Speaking on the same webinar Anele Yawa, general secretary of the Treatment Action Campaign (TAC) noted that staff attitudes at health facilities will have to improve for the HIV response to be successful. “Many people living with HIV and TB are defaulting treatment or changing clinics because [of] one or another reason caused by health care practitioners who have a negative attitude to patients [and] who are disclosing the status of people without their consent. We view it as a contributing factor to the numbers who are lost to treatment and follow-up,” he said.
Arendse, however, says one of their successes with the Welcome Back Services is attributed to staff care. “One thing that we really neglect in healthcare is looking after the health care workers who manage these patients. They are often very overworked, very overwhelmed [and] don’t get the support to provide care. So we engage on staff wellness and how their own lives and their own stresses can cause them to fall into this cycle of managing patients unfairly.
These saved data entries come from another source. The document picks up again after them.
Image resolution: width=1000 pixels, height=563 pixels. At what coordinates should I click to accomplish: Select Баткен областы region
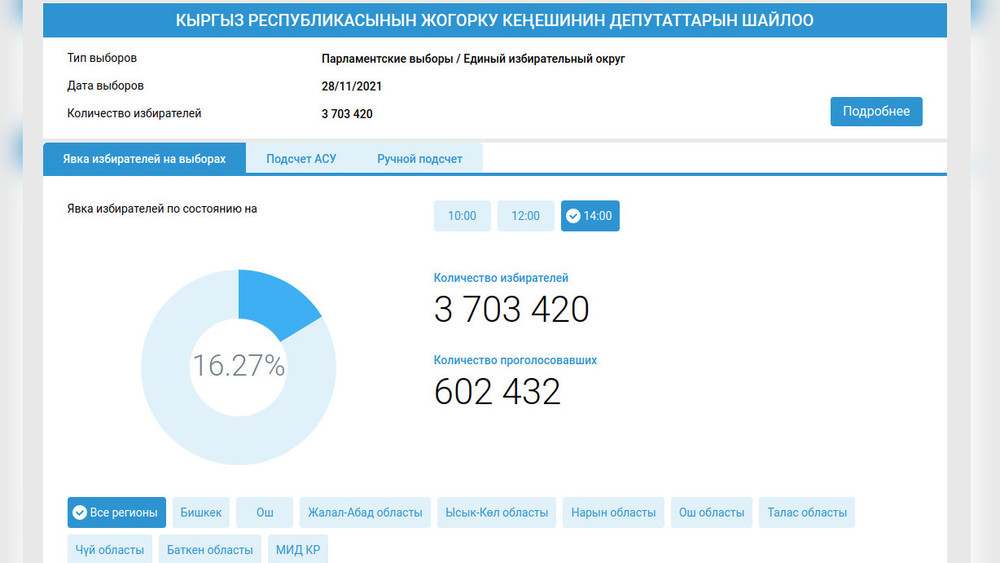click(210, 550)
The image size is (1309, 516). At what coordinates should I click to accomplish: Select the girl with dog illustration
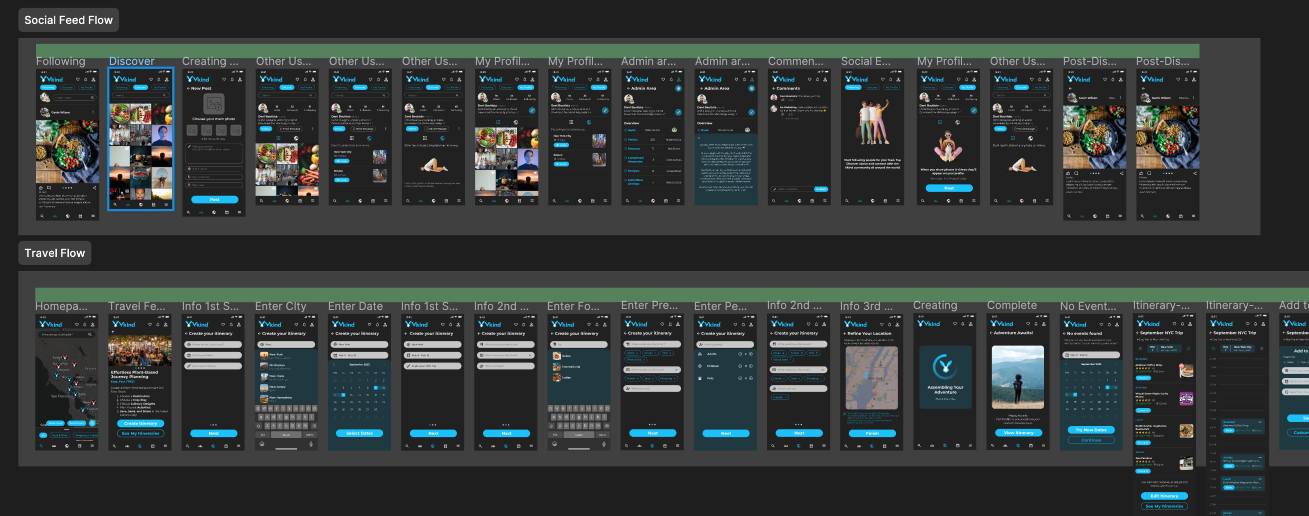(944, 150)
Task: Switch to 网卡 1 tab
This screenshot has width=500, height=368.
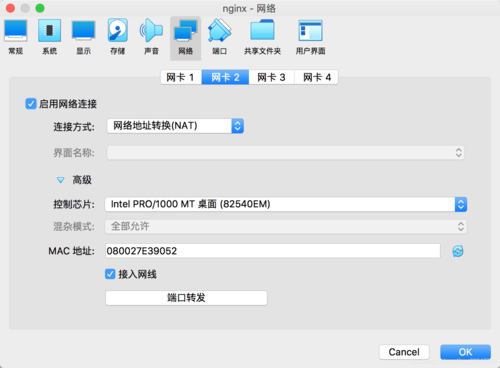Action: (x=181, y=77)
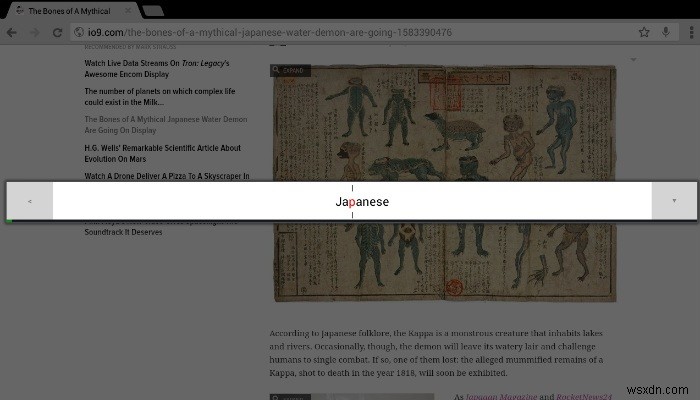
Task: Open speed reader dropdown arrow on right
Action: coord(674,201)
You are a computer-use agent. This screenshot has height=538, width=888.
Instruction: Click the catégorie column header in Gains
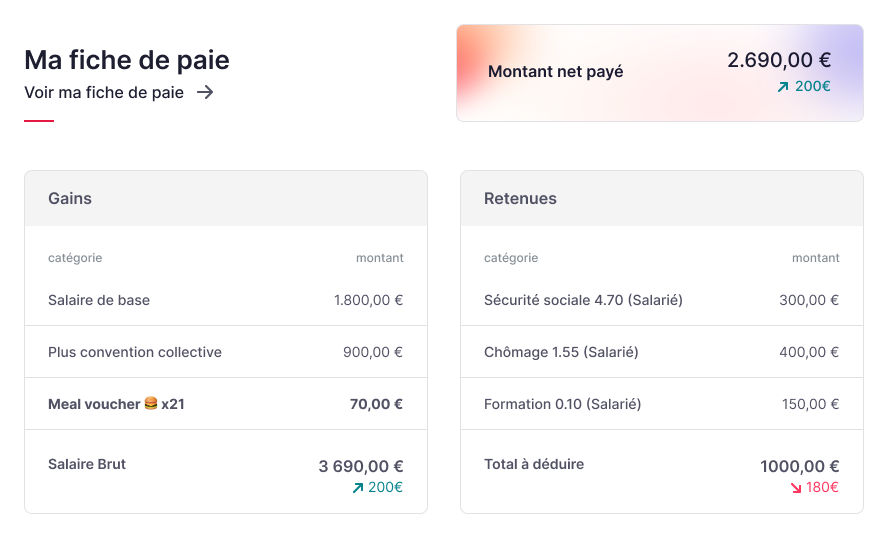[x=75, y=258]
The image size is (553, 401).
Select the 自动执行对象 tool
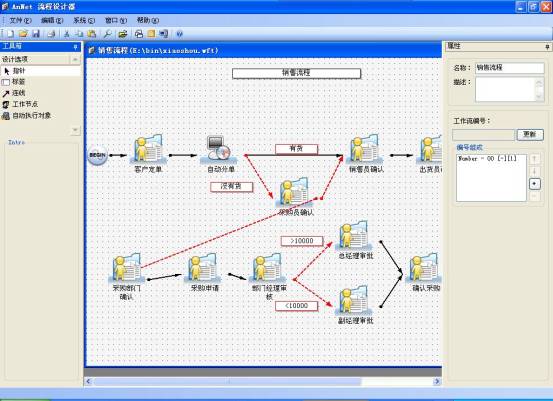pos(26,116)
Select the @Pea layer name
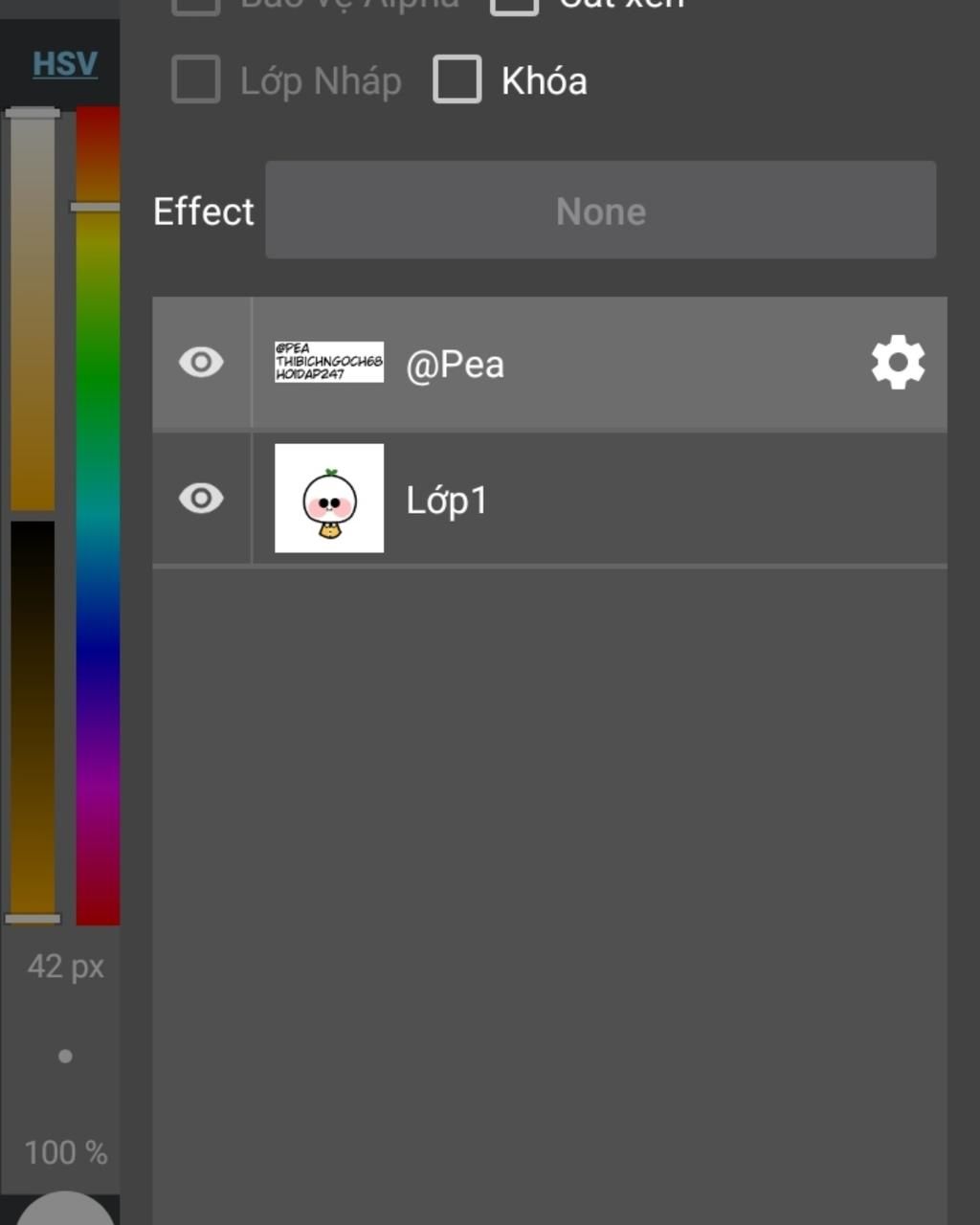The image size is (980, 1225). (455, 365)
So we try to create a more welcoming approach were they can recognise that their behaviours directly impact patients’ willingness to come back to the clinic for their next visit,” she says.
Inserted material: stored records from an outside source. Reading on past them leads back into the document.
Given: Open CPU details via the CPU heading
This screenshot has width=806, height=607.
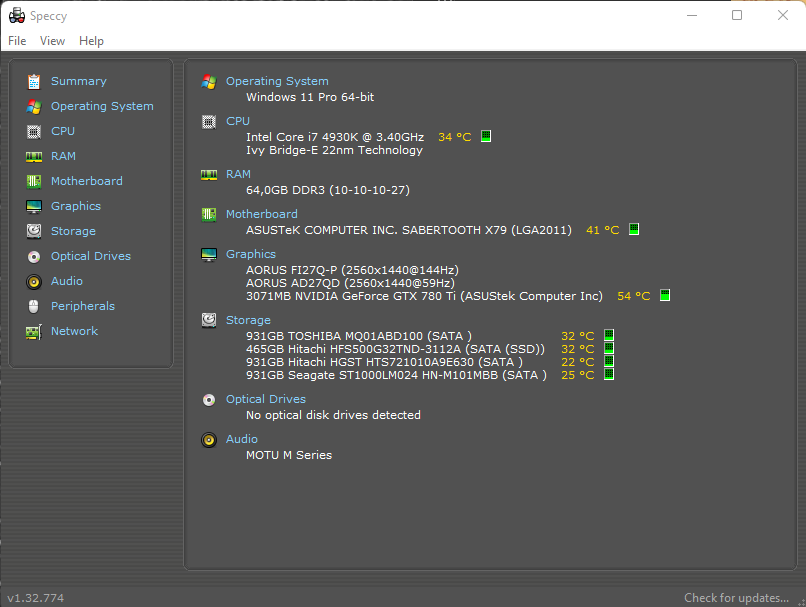Looking at the screenshot, I should [x=237, y=121].
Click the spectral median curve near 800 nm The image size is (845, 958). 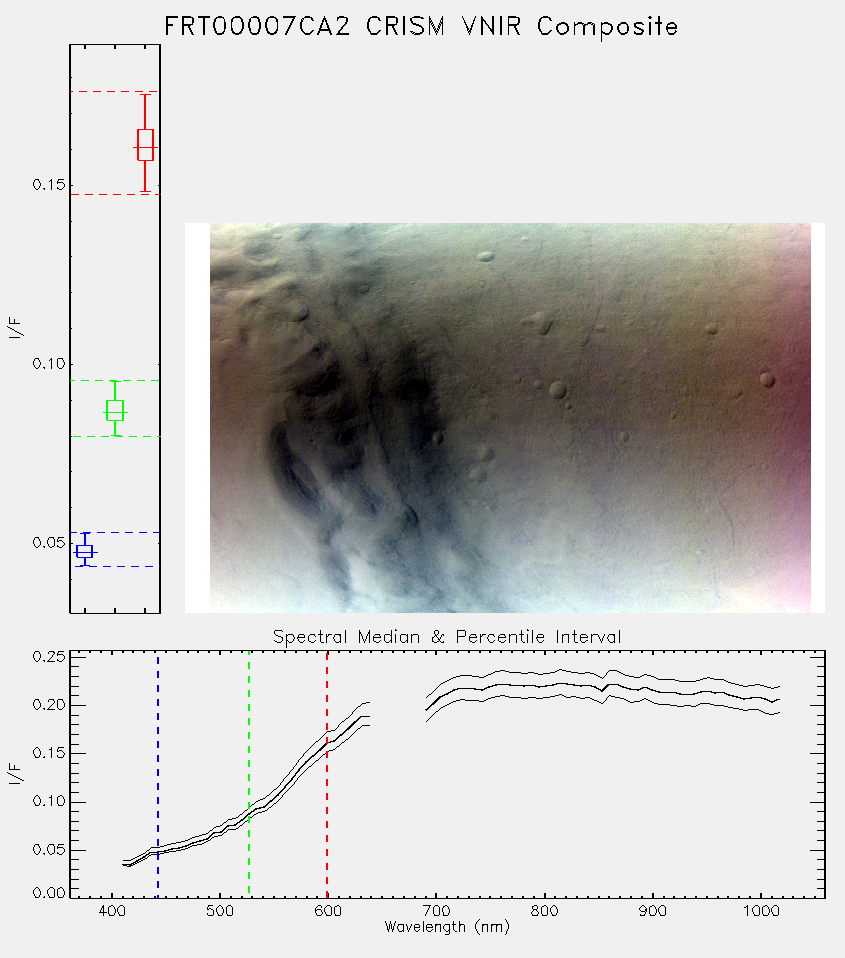click(544, 687)
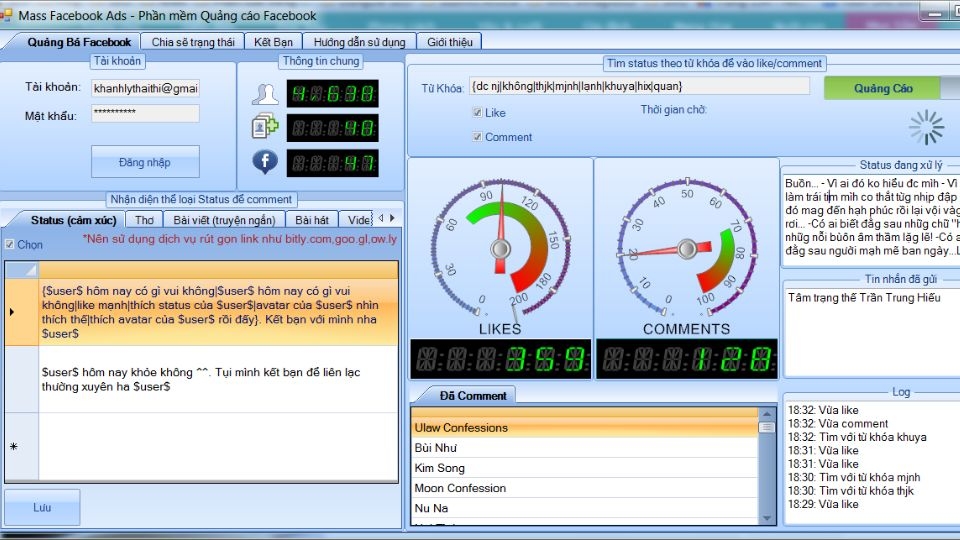Uncheck the Chọn checkbox

(9, 244)
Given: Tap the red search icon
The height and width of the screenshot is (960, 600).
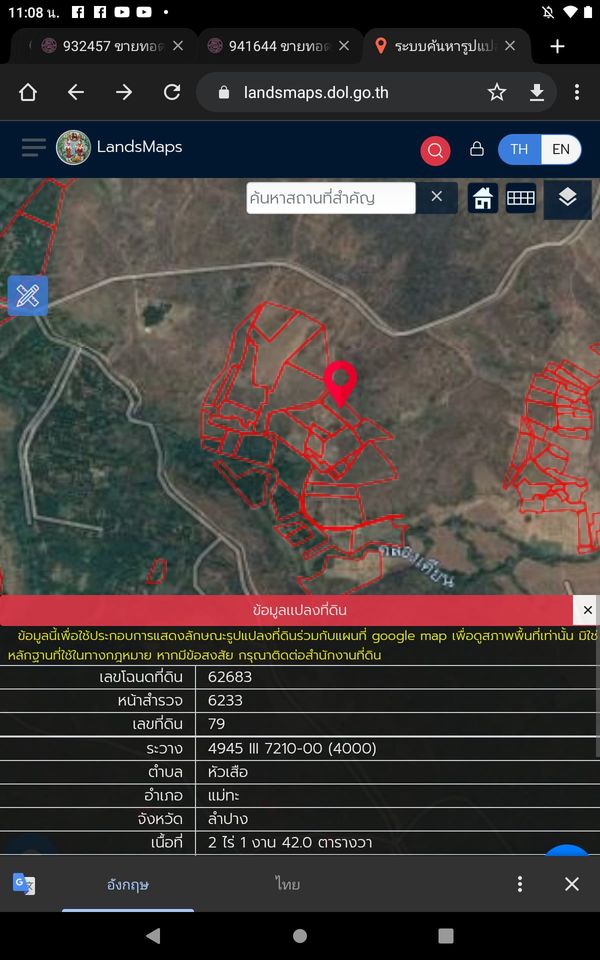Looking at the screenshot, I should pyautogui.click(x=435, y=150).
Poverty and stigma hampering services
Speaking on another webinar (hosted by the Africa Stigma and Discrimination Forum) Professor Linda-Gail Bekker, deputy director of the Desmond Tutu HIV Centre said we have come a long way-“especially in the area of treatment there has been fantastic interventions”. “However, we have been unsuccessful with stigma and it has affected us in so many ways. There is still an extraordinary prevalence of stigma. Stigma and discrimination plays a big role in HIV response. Stigma still holds fast,” she said.
Arendse agrees that poverty and stigma affect HIV services. “Poverty definitely increases the interruption of treatment. If you don’t have food and you’re taking medication that makes you nauseous then obviously you’re not going to take it, but that said there are so many new drugs that have [fewer] side effects and can be taken without food.”
Arendse says it is understandable that hunger does not motivate people to take medication. “If you’re living in poverty, why should your HIV take priority over feeding your children? We have to recognise that as a problem and we can’t blame patients for that situation.”
She says despite improvements in addressing stigma, it still impacts patient disclosure and treatment adherence. When patients don’t disclose their status they are much more likely to not take medication because they are hiding it from their family or they are hiding it from their partner. “So we try to support patients to disclose so that it doesn’t become a trigger for them to stop their treatment,” says Arendse.
*A representative of the Treatment Action Campaign (TAC) is quoted in this article. Spotlight is published by SECTION27 and the TAC, but is editorially independent, an independence that the editors guard jealously. Spotlight is a member of the South African Press Council.